§ **QUOTED PASSAGE**
Filed under: Uncategorized
Life in a small town is a delicate balance between the past and the future. Any movement of the metaphorical fulcrum on that balance has an equal and opposite affect on its inhabitants in the other direction.
So, what happens when one of the major employers of a small northern Wisconsin town, a pulp mill, decides to shut its doors after nearly a century of existence as a significant employer?
In this case, after fifteen years, the abandoned mill continues to stand as an off-white and rust-trimmed guardian on the shores of a vibrant blue river…slowly collapsing, like a failed parent, on itself and the unmet expectations of those wanting and needing its constancy.
In the beginning, life was good as dairy men from the surrounding countryside poured twenty, thirty or even forty years into the mill. Their families and their town prospered.
Sons and daughters conceived of college-educated lives beyond the large smoke stack peering down on the town from impossible heights.
But as the years progressed life in and around the mill changed. Unions formed, out-of-town ownership bought and sold the mill and the country became more environmentally aware.
Inexorably, like a patient on life support, the Pulp Mill let out a final, great breath in the mid-1990s leaving its dependents alone.
Today, like a morning-after memory, seen but unseen by its inhabitants, the body of the Mill still presses itself up against the horizon even as its insides rot and decay.
Step inside, ignore the graffiti and the peeling paint, and the drink in the memories and the industry of the Mill’s former workforce as they cling to the visitor like a noxious sulfur dioxide cloud.
It’s 1995 again. Grab your cup of coffee. Use Old Roy Fritz’ locker and fire up the boiler because a load of poplar is coming in on the morning train.

§ **TO DO**
Copy everything in the piece on the abandoned pulp mill from "So, what happens" down to "a significant employer?".

[Source records]
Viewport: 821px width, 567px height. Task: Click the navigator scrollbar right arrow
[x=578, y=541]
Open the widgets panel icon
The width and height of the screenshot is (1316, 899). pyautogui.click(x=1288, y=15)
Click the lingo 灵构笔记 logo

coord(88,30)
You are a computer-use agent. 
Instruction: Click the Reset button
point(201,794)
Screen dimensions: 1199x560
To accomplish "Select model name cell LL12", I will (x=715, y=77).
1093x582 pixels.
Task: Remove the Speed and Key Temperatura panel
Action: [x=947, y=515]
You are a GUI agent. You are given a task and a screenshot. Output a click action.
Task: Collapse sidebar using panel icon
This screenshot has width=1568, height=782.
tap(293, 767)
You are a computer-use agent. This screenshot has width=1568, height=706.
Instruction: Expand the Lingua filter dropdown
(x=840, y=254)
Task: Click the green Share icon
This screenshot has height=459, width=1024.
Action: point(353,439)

§ **RESULT**
So, what happens when one of the major employers of a small northern Wisconsin town, a pulp mill, decides to shut its doors after nearly a century of existence as a significant employer?